Preliminary results for 2014 show an \$18 million fund balance draw, well ahead of a budgeted \$45.9 million draw. Sales tax revenue was up 17% as the county received a full year of a new park sales tax. However, the county incurred over \$6 million of unplanned costs, largely for police overtime, in relation to the unrest in Ferguson. It also spent \$9 million on one-time capital projects.

The 2015 budget includes a 3% wage increase, flat property taxes, and conservative assumptions for sales tax growth. The county currently expects to use \$12 million of fund balance. The county routinely underspends its budgeted appropriations and its cash-basis projections often result in more favorable final results on a GAAP-basis; nevertheless, if the county were to realize its budgeted draw on general fund balance, reserve levels would still remain strong, well in excess of the policy goal of 10% of spending. Fitch expects reserves to remain elevated to maintain the 'AAA' rating.

MANAGEABLE LONG-TERM LIABILITIES

The debt burden is moderate as a result of strong internal capital funding practices. Overall net debt totals \$2,132 per capita or 2.2% of full market value. Amortization is average at 45% in 10 years. Future borrowing plans are manageable.

The county offers pension benefits to all county employees and commissioned police officers through the St.
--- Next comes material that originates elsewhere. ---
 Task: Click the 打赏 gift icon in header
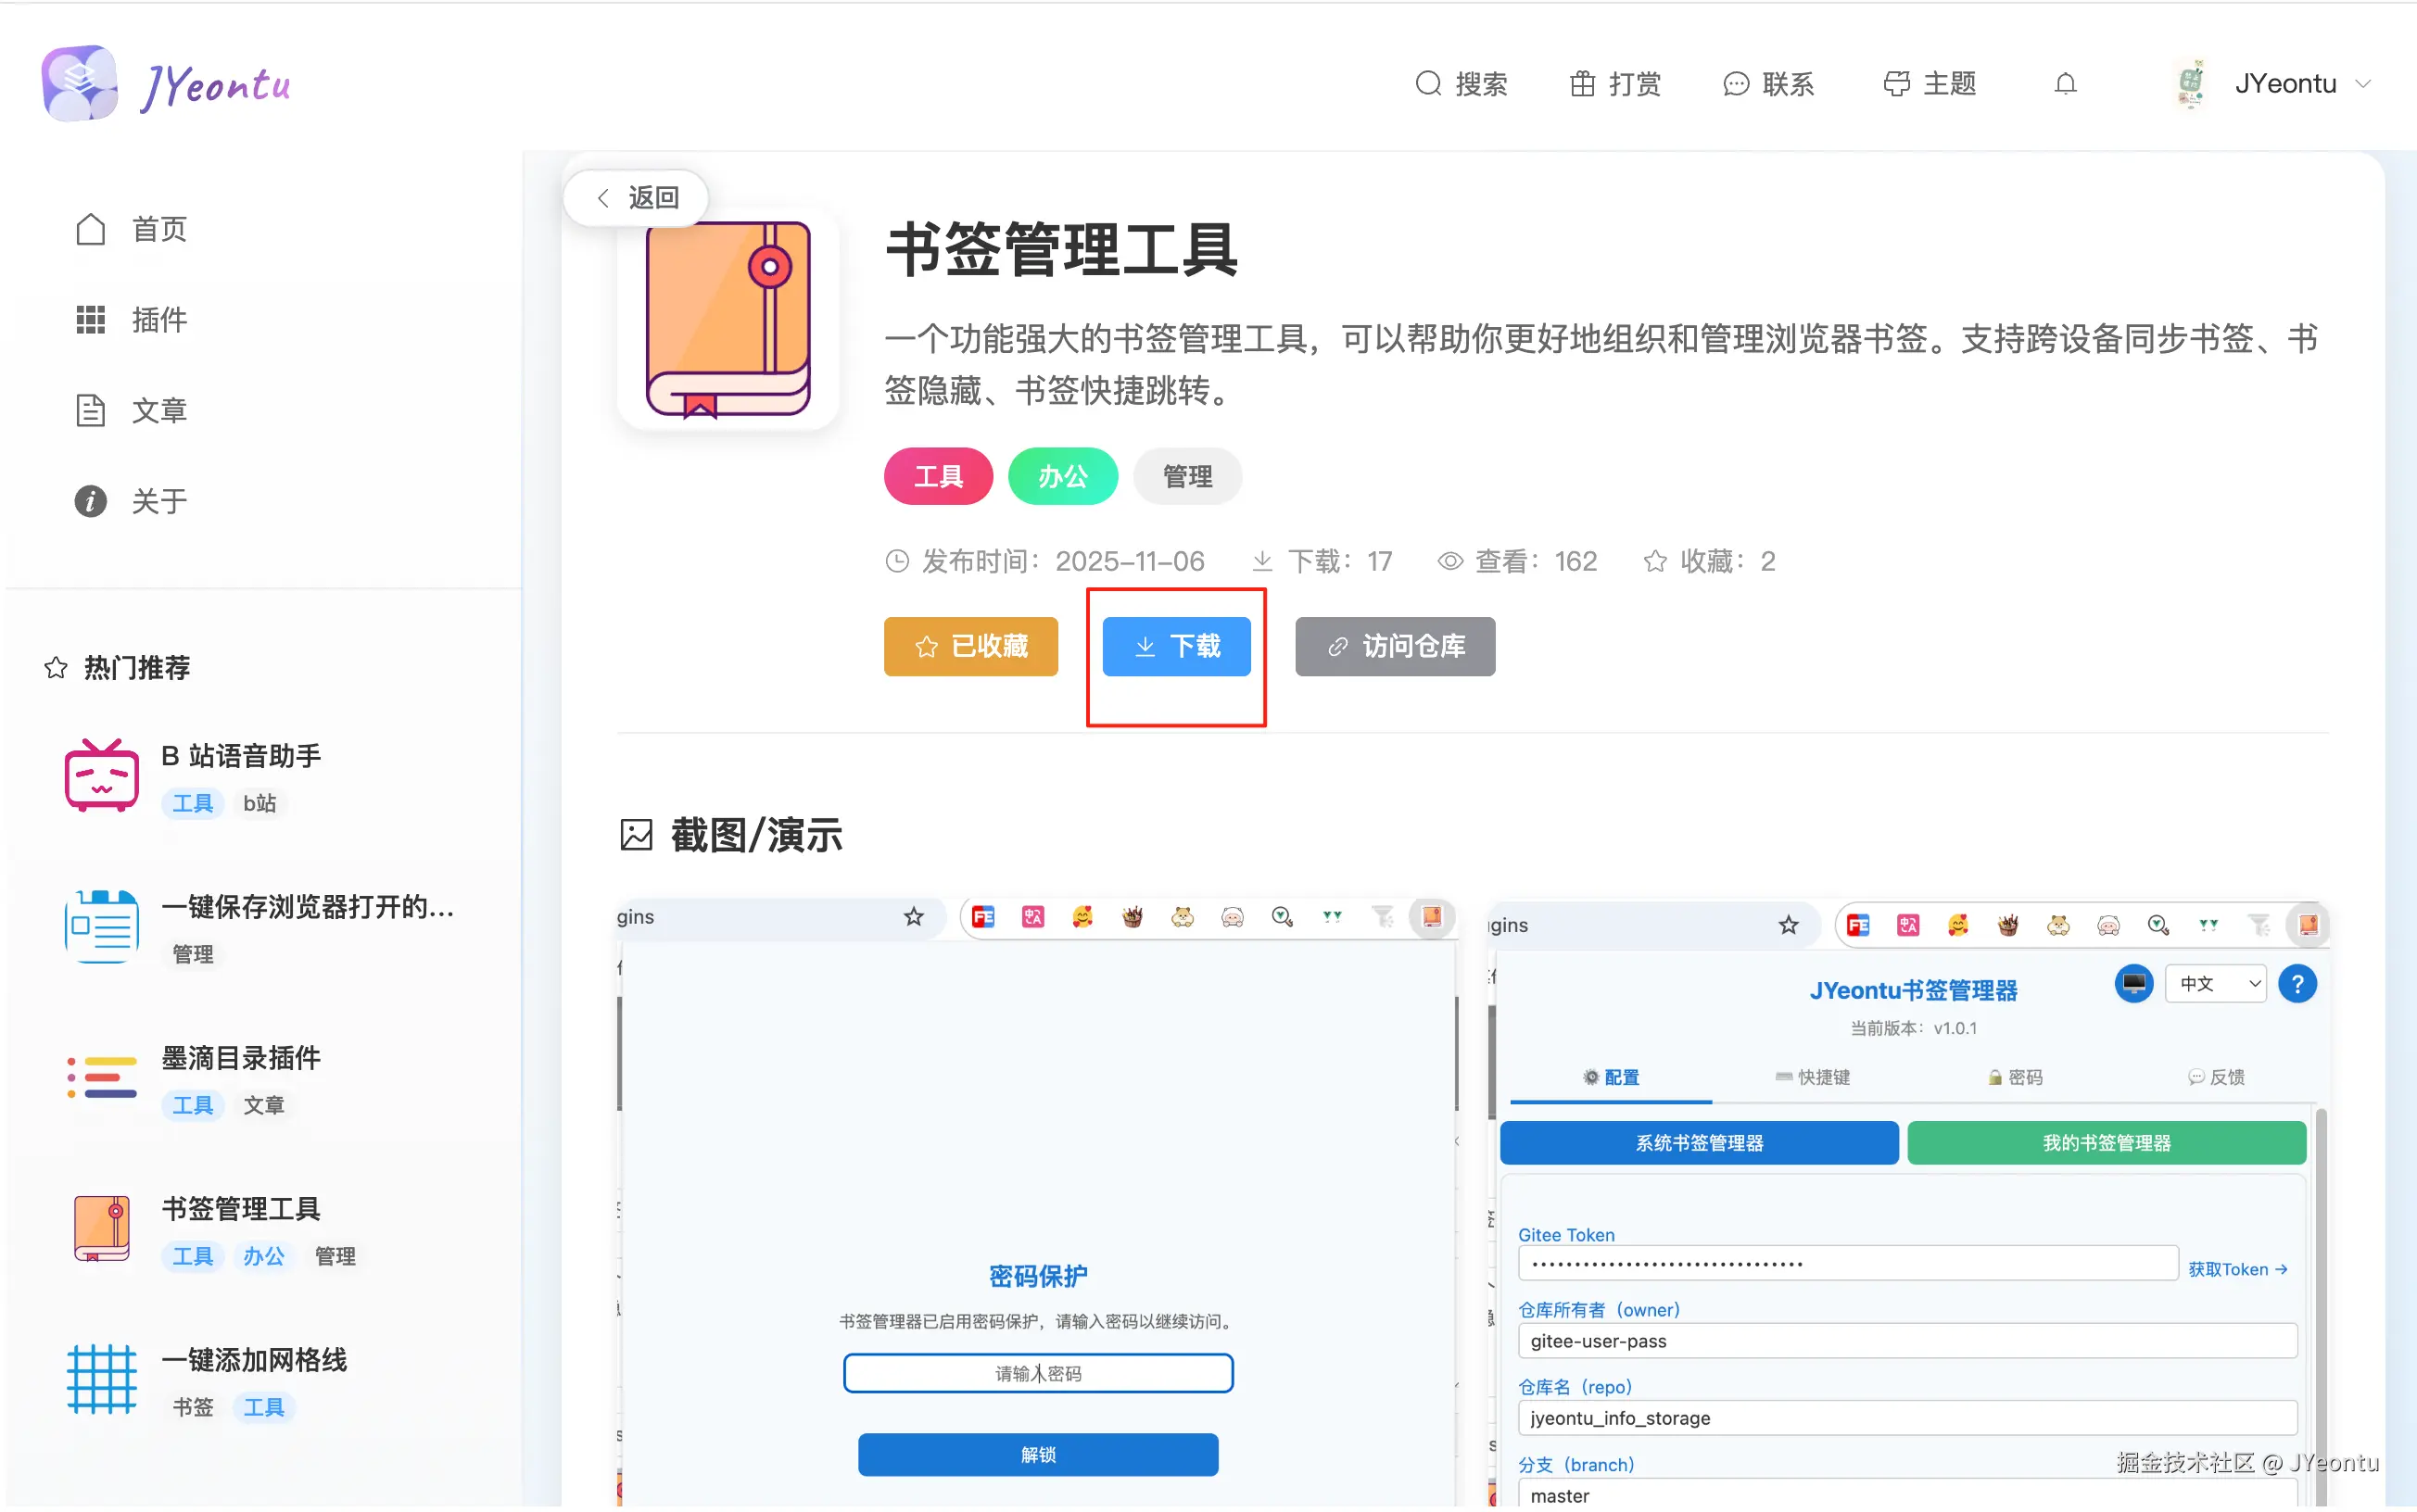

Louis County, Missouri County Employee Retirement Plan, a single-employer defined benefit plan. The civilian portion of the plan has a 72.3% funding ratio, or a somewhat weak 65.2% when adjusted by Fitch to reflect a 7% discount rate. The police portion of the plan reports a 61.7% funding ratio, or a Fitch-adjusted 55.6%. After several years of declines, funding levels have gradually increased the last two years. The county makes 100% of its actuarially-determined annual required contribution each year. The combined UAAL for the two plans is low at less than 0.3% of market value, so potential increases in payments to improve funding should be manageable. The county has no other post-employment benefit (OPEB) liability. Carrying costs for pension and debt service are affordable at 11% of governmental spending.